Conceptually, yes, as long as you have enough sample size. Adding 100 covariates would be okay if you have 5000 subjects, but problematic if you have 150 subjects (loss of power, overfitting, …). That’s why a design-based control (randomization) is so useful. More important is to use your domain knowledge to pre-select potentially critical confounders.
Q: If I know all confounding variables, then does GLM/partial correlation control these perfectly?
Still no, because you ‘assume’ that the confounders affect DV and IV only linearly, which isn’t necessarily true
What is R^2
R2 is the coefficient of determination. It is the squared correlation between the DV and predicted DV. It explains the randomness of the data
It is interpreted by the proportion of variability of DV explained by IVs. (0 ≤ R2 ≤ 1). As more IVs are added, the value of R2 gets closer to 1
What is Overfitting?
Overfitting is a phenomenon that a complex (statistical) model fits observed data too closely to predict unobserved data. So that the model is good for data, not population.
* In multiple linear regression, adding any covariates would lead to an increase in R2
* Increase in R2 does not guarantee that it is a better model to be applied to unobserved data
What is R^2 vs adjusted R^2
R2 increases with additions of any IVs (even when there is no relationship with DV). Adjusted R2 adjusts for the total number of IVs in the model.

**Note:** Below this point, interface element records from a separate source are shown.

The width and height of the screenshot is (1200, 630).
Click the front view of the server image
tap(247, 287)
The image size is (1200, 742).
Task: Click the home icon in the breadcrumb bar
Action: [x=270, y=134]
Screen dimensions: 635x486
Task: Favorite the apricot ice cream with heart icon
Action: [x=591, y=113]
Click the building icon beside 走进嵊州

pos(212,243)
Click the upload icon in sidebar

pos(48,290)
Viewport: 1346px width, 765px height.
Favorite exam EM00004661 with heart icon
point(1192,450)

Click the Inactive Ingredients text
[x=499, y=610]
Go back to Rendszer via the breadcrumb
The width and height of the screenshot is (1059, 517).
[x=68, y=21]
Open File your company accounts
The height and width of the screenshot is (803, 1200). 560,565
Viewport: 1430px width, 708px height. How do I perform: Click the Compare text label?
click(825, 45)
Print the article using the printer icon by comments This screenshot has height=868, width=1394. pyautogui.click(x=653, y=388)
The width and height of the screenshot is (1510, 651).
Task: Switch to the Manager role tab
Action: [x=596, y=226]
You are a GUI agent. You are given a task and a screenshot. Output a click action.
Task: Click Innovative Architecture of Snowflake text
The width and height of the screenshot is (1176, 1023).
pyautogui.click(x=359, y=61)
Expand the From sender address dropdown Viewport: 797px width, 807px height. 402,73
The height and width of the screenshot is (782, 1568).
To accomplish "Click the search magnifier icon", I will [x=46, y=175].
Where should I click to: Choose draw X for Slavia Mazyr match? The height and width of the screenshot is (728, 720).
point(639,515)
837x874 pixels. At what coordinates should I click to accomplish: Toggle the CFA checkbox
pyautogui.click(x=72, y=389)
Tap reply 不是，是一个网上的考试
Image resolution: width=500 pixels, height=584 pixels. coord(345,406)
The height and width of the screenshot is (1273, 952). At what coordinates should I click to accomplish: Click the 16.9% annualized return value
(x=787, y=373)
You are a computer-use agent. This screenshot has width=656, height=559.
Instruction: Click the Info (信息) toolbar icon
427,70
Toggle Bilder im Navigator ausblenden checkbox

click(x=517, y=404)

What does Information criteria consider? What value of IC makes a better model?
Information criteria considers both (i) goodness of fit and (ii) the number of IVs (model complexity).
The lower the IC, the better the model
What are the two types of IC?
AIC and BIC
When is AIC preffered?
AIC: Akaike Information Criterion - Preferred when you care more about predictive performances
When is BIC preffered?
BIC: Bayesian Information Criterion - Preferred when you care more about variable selection
What are the biased inferences of p-based methods?
The resulting R2 is inflated.
It does not control false positives.
These methods suffer from the issue of “double dipping” that uses p value twice: once for variable selection and once again for inference
Define Cross validation
Cross validation: a technique to partition the original data into several non-overlapping sub-data sets and evaluate the model’s predictive performances.
The key idea of CV is that your test data is never touched before you fit your model to the training data. For each Fold, fit each model using a training set and evaluate the model performance on the test set. Compute the average performance across folds for each model to decide a better model.